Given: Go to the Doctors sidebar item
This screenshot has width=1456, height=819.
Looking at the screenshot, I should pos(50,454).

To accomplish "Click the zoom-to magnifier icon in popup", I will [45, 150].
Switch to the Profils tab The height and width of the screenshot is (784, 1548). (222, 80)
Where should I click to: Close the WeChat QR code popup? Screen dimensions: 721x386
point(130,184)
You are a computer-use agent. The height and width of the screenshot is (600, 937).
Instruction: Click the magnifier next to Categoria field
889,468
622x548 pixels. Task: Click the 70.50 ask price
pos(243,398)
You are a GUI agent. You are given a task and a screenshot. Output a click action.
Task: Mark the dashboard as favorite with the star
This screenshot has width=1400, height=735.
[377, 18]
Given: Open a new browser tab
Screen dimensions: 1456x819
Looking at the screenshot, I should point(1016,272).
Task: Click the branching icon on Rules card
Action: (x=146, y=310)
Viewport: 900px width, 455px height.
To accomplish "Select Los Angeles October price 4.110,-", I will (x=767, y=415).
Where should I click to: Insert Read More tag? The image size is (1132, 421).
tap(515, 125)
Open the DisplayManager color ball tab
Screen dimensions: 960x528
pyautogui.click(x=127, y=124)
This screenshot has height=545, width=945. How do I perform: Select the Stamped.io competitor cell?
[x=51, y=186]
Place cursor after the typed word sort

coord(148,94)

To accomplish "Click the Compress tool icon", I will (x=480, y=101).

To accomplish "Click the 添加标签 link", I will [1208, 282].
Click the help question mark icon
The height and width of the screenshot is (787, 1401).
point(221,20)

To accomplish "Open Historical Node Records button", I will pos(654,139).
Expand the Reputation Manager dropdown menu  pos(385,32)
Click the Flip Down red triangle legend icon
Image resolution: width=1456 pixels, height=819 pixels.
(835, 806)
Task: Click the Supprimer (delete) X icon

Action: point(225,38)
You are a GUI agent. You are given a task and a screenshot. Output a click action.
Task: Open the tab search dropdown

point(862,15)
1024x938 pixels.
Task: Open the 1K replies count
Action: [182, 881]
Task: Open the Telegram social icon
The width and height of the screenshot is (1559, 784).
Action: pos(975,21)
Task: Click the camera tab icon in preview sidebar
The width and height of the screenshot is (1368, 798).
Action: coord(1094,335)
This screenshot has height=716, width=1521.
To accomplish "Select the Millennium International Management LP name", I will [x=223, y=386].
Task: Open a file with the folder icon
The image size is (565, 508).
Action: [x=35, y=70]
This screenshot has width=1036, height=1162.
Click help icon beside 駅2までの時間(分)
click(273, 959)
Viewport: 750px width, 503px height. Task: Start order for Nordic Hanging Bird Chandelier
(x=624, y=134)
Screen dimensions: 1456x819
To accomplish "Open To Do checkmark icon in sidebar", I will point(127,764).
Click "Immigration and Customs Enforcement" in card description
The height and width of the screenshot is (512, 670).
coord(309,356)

#### Task directions
Render every line of the entries above as a Markdown table with the columns Row and Line, numbering the rows in order and omitting blank lines.

#### Answer to the task
| Row | Line |
|---|---|
| 1 | Given: Go to the Doctors sidebar item |
| 2 | This screenshot has width=1456, height=819. |
| 3 | Looking at the screenshot, I should pos(50,454). |
| 4 | To accomplish "Click the zoom-to magnifier icon in popup", I will [45, 150]. |
| 5 | Switch to the Profils tab The height and width of the screenshot is (784, 1548). (222, 80) |
| 6 | Where should I click to: Close the WeChat QR code popup? Screen dimensions: 721x386 |
| 7 | point(130,184) |
| 8 | You are a computer-use agent. The height and width of the screenshot is (600, 937). |
| 9 | Instruction: Click the magnifier next to Categoria field |
| 10 | 889,468 |
| 11 | 622x548 pixels. Task: Click the 70.50 ask price |
| 12 | pos(243,398) |
| 13 | You are a GUI agent. You are given a task and a screenshot. Output a click action. |
| 14 | Task: Mark the dashboard as favorite with the star |
| 15 | This screenshot has width=1400, height=735. |
| 16 | [377, 18] |
| 17 | Given: Open a new browser tab |
| 18 | Screen dimensions: 1456x819 |
| 19 | Looking at the screenshot, I should point(1016,272). |
| 20 | Task: Click the branching icon on Rules card |
| 21 | Action: (x=146, y=310) |
| 22 | Viewport: 900px width, 455px height. |
| 23 | To accomplish "Select Los Angeles October price 4.110,-", I will (x=767, y=415). |
| 24 | Where should I click to: Insert Read More tag? The image size is (1132, 421). |
| 25 | tap(515, 125) |
| 26 | Open the DisplayManager color ball tab |
| 27 | Screen dimensions: 960x528 |
| 28 | pyautogui.click(x=127, y=124) |
| 29 | This screenshot has height=545, width=945. How do I perform: Select the Stamped.io competitor cell? |
| 30 | [x=51, y=186] |
| 31 | Place cursor after the typed word sort |
| 32 | coord(148,94) |
| 33 | To accomplish "Click the Compress tool icon", I will (x=480, y=101). |
| 34 | To accomplish "Click the 添加标签 link", I will [1208, 282]. |
| 35 | Click the help question mark icon |
| 36 | The height and width of the screenshot is (787, 1401). |
| 37 | point(221,20) |
| 38 | To accomplish "Open Historical Node Records button", I will pos(654,139). |
| 39 | Expand the Reputation Manager dropdown menu  pos(385,32) |
| 40 | Click the Flip Down red triangle legend icon |
| 41 | Image resolution: width=1456 pixels, height=819 pixels. |
| 42 | (835, 806) |
| 43 | Task: Click the Supprimer (delete) X icon |
| 44 | Action: point(225,38) |
| 45 | You are a GUI agent. You are given a task and a screenshot. Output a click action. |
| 46 | Task: Open the tab search dropdown |
| 47 | point(862,15) |
| 48 | 1024x938 pixels. |
| 49 | Task: Open the 1K replies count |
| 50 | Action: [182, 881] |
| 51 | Task: Open the Telegram social icon |
| 52 | The width and height of the screenshot is (1559, 784). |
| 53 | Action: pos(975,21) |
| 54 | Task: Click the camera tab icon in preview sidebar |
| 55 | The width and height of the screenshot is (1368, 798). |
| 56 | Action: coord(1094,335) |
| 57 | This screenshot has height=716, width=1521. |
| 58 | To accomplish "Select the Millennium International Management LP name", I will [x=223, y=386]. |
| 59 | Task: Open a file with the folder icon |
| 60 | The image size is (565, 508). |
| 61 | Action: [x=35, y=70] |
| 62 | This screenshot has width=1036, height=1162. |
| 63 | Click help icon beside 駅2までの時間(分) |
| 64 | click(273, 959) |
| 65 | Viewport: 750px width, 503px height. Task: Start order for Nordic Hanging Bird Chandelier |
| 66 | (x=624, y=134) |
| 67 | Screen dimensions: 1456x819 |
| 68 | To accomplish "Open To Do checkmark icon in sidebar", I will point(127,764). |
| 69 | Click "Immigration and Customs Enforcement" in card description |
| 70 | The height and width of the screenshot is (512, 670). |
| 71 | coord(309,356) |